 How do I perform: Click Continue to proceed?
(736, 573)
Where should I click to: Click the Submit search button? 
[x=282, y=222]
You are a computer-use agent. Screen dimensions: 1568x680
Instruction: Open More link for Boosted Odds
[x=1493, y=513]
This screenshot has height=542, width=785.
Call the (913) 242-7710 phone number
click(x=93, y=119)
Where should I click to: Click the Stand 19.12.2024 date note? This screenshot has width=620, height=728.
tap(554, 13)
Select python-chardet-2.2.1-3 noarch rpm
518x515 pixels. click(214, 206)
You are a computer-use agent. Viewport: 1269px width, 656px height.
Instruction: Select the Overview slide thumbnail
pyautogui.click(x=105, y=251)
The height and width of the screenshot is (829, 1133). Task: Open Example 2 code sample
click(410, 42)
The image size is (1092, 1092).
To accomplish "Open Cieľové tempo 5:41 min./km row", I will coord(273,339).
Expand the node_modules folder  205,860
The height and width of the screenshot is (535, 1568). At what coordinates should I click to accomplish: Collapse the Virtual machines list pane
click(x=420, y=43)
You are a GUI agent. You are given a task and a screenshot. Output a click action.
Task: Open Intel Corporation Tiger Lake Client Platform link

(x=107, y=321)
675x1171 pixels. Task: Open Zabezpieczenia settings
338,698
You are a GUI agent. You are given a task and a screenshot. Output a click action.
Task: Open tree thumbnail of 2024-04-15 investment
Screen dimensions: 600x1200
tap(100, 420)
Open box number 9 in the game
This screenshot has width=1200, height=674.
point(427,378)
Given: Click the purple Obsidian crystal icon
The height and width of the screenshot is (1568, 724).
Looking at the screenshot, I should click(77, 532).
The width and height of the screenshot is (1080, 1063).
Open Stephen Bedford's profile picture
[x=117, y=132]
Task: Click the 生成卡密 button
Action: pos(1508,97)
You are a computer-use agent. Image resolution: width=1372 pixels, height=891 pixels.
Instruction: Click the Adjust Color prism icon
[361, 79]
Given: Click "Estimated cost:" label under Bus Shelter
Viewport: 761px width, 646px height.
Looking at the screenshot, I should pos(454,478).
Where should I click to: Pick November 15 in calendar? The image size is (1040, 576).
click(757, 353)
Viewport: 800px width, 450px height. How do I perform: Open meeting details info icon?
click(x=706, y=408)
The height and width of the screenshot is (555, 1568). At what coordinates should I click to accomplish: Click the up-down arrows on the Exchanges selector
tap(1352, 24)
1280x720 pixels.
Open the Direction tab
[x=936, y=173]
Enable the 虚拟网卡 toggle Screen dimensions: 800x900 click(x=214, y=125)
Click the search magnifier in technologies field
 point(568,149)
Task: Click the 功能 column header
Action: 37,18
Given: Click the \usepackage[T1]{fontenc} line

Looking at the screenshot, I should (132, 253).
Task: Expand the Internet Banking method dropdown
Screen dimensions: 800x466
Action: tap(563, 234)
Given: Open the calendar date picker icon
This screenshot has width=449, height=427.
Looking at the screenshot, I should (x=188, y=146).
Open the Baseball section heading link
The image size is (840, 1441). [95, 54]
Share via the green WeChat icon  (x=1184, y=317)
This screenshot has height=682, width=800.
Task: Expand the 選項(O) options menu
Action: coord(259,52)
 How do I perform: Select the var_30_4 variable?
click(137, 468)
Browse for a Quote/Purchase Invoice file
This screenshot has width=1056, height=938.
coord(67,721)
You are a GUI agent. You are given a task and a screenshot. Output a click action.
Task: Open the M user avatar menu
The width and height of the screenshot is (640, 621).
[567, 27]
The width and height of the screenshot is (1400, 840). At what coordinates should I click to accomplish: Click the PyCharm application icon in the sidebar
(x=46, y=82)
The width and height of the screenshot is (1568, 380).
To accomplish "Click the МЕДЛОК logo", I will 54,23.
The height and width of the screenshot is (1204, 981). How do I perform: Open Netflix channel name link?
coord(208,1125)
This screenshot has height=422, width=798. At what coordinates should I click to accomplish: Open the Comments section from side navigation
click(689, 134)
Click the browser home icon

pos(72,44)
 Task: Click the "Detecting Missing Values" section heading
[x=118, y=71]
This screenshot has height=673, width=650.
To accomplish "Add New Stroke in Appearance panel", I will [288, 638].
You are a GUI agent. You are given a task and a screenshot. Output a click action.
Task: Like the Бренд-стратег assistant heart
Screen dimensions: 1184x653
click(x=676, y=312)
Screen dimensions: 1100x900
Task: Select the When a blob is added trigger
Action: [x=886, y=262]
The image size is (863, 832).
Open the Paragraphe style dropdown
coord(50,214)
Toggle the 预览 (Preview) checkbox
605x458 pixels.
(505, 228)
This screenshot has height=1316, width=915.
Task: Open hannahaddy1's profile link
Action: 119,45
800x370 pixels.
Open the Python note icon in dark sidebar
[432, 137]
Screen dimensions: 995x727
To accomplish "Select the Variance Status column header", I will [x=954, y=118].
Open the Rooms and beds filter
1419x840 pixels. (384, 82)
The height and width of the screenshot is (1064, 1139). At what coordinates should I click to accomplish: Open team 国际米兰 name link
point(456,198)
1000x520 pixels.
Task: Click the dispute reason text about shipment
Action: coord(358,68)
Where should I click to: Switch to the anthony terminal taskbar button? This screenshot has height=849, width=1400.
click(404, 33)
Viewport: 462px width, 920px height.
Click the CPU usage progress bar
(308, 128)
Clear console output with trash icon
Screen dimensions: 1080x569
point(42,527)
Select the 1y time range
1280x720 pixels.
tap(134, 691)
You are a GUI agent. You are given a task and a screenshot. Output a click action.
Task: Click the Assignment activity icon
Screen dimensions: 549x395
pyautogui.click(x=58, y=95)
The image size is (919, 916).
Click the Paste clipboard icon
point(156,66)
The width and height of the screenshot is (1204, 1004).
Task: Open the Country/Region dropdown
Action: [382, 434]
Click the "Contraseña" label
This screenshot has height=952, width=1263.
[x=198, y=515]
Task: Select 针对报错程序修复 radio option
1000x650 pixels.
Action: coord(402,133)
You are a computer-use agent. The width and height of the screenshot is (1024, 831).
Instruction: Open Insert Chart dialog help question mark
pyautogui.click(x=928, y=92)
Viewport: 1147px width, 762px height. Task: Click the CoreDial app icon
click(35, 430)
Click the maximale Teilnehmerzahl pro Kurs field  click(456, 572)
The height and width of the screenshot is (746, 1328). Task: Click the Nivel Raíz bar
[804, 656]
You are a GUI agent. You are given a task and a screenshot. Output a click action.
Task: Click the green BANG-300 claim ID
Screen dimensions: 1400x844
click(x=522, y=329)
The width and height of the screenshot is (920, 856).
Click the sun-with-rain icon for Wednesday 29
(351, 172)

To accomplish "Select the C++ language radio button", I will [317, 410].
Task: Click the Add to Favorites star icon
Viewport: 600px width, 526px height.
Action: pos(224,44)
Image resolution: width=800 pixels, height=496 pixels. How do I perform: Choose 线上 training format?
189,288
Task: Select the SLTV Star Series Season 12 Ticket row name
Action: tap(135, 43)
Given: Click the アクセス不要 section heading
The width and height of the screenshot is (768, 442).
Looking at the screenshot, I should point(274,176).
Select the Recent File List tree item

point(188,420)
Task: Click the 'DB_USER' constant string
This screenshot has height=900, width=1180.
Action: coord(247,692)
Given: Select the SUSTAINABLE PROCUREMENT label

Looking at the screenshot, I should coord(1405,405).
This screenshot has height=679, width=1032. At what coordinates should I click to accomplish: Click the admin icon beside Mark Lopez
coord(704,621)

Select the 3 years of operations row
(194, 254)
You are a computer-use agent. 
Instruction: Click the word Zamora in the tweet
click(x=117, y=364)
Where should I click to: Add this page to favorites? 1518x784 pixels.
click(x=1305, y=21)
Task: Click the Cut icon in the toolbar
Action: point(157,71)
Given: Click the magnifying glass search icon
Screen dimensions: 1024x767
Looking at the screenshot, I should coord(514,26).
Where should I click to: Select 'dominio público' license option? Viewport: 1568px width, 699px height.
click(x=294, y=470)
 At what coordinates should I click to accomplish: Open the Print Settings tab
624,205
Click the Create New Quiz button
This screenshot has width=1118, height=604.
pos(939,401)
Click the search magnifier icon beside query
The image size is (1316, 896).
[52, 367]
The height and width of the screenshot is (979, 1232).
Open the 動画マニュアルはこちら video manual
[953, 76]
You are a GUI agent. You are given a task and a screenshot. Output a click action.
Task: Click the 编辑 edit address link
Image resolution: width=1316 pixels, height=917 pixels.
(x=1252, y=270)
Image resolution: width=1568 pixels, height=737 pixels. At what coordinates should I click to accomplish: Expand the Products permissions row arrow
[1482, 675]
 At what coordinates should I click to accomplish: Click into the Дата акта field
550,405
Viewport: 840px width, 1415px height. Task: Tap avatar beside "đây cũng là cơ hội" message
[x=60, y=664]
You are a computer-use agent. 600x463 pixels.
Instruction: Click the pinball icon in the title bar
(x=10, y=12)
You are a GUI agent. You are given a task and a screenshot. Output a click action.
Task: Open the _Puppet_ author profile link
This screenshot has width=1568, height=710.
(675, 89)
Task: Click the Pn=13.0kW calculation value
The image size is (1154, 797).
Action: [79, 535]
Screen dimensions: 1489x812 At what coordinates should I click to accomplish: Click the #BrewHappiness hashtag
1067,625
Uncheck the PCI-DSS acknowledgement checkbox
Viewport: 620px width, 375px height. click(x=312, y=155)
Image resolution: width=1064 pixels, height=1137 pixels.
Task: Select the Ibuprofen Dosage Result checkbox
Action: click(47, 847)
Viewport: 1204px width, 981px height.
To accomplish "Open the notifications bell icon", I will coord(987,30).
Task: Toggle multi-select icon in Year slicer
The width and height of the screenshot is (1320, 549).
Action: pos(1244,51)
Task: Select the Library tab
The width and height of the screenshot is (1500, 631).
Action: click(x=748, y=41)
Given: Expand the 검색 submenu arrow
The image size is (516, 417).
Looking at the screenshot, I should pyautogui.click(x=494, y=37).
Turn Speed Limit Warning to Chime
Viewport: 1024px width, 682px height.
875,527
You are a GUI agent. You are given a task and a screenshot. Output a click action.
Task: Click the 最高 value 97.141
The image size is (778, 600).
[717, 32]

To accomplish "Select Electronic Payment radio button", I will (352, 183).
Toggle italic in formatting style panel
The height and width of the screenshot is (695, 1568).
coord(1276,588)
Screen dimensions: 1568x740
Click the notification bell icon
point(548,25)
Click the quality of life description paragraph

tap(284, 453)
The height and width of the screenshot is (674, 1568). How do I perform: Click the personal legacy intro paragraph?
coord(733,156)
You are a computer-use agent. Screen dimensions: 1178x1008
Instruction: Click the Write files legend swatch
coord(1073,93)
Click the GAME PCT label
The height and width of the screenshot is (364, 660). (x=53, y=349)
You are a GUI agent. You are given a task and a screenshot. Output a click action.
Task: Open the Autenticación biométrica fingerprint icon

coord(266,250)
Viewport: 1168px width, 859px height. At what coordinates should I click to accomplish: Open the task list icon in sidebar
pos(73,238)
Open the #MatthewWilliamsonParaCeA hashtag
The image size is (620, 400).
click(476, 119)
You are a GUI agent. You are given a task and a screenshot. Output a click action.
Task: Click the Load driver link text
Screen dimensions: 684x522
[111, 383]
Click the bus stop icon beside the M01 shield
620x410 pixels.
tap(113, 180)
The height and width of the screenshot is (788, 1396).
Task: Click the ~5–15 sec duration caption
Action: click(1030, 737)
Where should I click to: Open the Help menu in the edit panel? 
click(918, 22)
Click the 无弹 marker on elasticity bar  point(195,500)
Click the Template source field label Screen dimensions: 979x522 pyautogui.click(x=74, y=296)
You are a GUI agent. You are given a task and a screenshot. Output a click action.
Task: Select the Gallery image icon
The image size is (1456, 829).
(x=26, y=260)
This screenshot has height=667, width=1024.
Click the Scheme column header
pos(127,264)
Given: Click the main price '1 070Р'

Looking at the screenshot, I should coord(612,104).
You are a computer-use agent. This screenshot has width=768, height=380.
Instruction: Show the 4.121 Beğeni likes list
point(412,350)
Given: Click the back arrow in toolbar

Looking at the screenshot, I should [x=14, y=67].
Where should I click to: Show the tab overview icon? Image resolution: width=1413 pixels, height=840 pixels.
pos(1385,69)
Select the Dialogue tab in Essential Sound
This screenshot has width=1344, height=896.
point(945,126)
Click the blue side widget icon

• • •

EXERCISE OBJECTIVE:
Look above for the line that contains "The height and width of the screenshot is (1064, 1139).". Starting there, transcribe every line exactly until you have copied the line that contains "Click the maximale".

RESPONSE TO THE TASK:
The height and width of the screenshot is (1064, 1139). At what coordinates should I click to accomplish: Open team 国际米兰 name link
point(456,198)
1000x520 pixels.
Task: Click the dispute reason text about shipment
Action: coord(358,68)
Where should I click to: Switch to the anthony terminal taskbar button? This screenshot has height=849, width=1400.
click(404, 33)
Viewport: 462px width, 920px height.
Click the CPU usage progress bar
(308, 128)
Clear console output with trash icon
Screen dimensions: 1080x569
point(42,527)
Select the 1y time range
1280x720 pixels.
tap(134, 691)
You are a GUI agent. You are given a task and a screenshot. Output a click action.
Task: Click the Assignment activity icon
Screen dimensions: 549x395
pyautogui.click(x=58, y=95)
The image size is (919, 916).
Click the Paste clipboard icon
point(156,66)
The width and height of the screenshot is (1204, 1004).
Task: Open the Country/Region dropdown
Action: [382, 434]
Click the "Contraseña" label
This screenshot has height=952, width=1263.
[x=198, y=515]
Task: Select 针对报错程序修复 radio option
1000x650 pixels.
Action: coord(402,133)
You are a computer-use agent. The width and height of the screenshot is (1024, 831).
Instruction: Open Insert Chart dialog help question mark
pyautogui.click(x=928, y=92)
Viewport: 1147px width, 762px height. Task: Click the CoreDial app icon
click(35, 430)
Click the maximale Teilnehmerzahl pro Kurs field  click(456, 572)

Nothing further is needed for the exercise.